BACKGROUND: Protein C receptor (Procr) has recently been shown to mark resident adult stem cells in the mammary gland, vascular system, and pancreatic islets. More so, high Procr expression was also detected and used as indicator for subsets of triple-negative breast cancers (TNBCs). Previous study has revealed Procr as a target of Wnt/β-catenin signaling; however, direct upstream regulatory mechanism of Procr remains unknown. To comprehend the molecular role of Procr during physiology and pathology, elucidating the upstream effectors of Procr is necessary. Here, we provide a system for screening negative regulators of Procr, which could be adapted for broad molecular analysis on membrane proteins. RESULTS: We established a screening system which combines CRISPR-Cas9 guided gene disruption with fluorescence activated cell sorting technique (FACS). CommaDβ (murine epithelial cells line) was used for the initial Procr upstream effector screening using lentiviral CRISPR-gRNA library. Shortlisted genes were further validated through individual lentiviral gRNA infection followed by Procr expression evaluation.

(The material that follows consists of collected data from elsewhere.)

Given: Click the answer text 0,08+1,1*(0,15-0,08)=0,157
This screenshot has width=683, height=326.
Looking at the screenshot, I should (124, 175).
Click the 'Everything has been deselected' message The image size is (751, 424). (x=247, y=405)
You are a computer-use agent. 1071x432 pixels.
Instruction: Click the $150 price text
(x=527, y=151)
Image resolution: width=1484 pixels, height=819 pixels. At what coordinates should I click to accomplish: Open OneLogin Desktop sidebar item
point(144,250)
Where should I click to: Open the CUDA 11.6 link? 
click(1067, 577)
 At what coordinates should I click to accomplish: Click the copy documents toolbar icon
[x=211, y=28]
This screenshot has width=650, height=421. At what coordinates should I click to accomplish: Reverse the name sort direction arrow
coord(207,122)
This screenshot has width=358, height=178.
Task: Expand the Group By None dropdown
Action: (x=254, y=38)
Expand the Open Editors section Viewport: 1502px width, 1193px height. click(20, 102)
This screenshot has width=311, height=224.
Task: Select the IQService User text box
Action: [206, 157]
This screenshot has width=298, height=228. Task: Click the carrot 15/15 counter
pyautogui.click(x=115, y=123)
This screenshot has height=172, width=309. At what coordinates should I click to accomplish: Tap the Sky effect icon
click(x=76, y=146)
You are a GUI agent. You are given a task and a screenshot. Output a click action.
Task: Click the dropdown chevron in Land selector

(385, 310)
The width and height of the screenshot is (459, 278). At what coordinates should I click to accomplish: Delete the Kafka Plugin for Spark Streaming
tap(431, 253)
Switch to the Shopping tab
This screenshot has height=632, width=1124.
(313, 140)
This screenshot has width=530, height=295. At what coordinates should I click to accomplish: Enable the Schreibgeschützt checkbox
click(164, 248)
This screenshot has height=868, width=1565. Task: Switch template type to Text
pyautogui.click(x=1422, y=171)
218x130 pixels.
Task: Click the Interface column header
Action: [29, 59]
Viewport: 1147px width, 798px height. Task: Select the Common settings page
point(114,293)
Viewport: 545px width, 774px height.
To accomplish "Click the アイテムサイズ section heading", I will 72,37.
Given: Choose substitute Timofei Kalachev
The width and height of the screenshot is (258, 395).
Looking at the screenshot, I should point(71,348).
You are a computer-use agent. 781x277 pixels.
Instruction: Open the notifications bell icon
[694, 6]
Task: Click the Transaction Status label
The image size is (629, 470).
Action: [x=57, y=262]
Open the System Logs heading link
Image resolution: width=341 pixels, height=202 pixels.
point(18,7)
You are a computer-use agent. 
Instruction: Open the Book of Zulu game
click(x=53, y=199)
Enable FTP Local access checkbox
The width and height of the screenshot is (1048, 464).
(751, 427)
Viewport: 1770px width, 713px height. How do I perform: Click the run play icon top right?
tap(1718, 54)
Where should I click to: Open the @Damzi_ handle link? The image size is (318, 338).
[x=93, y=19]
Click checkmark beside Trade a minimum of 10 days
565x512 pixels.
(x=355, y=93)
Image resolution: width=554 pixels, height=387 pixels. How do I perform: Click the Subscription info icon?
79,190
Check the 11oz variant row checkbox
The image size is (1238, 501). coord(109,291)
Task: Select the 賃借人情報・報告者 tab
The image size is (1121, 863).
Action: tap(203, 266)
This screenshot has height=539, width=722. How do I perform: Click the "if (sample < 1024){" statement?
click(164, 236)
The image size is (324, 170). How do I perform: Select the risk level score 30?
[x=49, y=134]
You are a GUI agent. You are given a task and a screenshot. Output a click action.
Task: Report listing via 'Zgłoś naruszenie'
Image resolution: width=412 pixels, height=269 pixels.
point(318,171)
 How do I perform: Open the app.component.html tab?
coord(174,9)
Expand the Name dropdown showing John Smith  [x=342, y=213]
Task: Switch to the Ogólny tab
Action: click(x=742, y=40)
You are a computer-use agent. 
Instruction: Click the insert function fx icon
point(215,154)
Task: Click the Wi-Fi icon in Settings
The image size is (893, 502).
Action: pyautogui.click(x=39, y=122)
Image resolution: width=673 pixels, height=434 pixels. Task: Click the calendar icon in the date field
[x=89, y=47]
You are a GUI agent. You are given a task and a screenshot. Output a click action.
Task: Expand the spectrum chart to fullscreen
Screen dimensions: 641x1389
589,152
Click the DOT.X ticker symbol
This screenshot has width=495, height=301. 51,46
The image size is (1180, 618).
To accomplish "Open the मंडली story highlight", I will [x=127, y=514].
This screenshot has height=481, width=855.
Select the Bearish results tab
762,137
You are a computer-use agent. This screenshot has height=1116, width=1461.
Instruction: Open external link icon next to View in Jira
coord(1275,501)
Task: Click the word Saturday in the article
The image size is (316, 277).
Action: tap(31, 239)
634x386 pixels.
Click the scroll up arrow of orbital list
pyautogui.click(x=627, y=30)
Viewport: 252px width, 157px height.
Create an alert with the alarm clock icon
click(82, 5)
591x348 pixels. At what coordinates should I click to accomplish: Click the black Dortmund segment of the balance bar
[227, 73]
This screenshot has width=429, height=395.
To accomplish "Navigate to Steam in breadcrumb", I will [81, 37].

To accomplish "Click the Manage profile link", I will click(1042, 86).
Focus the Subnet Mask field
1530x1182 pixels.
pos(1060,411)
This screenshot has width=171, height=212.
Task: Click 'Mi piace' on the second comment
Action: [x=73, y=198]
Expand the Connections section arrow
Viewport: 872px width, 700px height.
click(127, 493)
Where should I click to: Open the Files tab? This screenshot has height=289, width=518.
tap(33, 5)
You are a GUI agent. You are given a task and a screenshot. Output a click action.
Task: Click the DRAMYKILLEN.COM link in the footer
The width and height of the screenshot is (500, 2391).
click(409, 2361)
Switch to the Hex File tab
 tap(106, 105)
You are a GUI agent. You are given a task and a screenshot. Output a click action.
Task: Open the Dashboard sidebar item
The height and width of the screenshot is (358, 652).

Adam17 was identified as a specific negative inhibitor of Procr expression. In addition, MDA-MB-231 cells and Hs578T cells (human breast cancer cell lines) were used to verify the conserved regulation of ADAM17 over PROCR expression. CONCLUSION: We established an efficient CRISPR-Cas9/FACS screening system, which identifies the regulators of membrane proteins. Through this system, we identified Adam17 as the negative regulator of Procr membrane expression both in mammary epithelial cells and breast cancer cells. SUPPLEMENTARY INFORMATION: The online version contains supplementary material available at 10.1186/s12896-021-00703-9.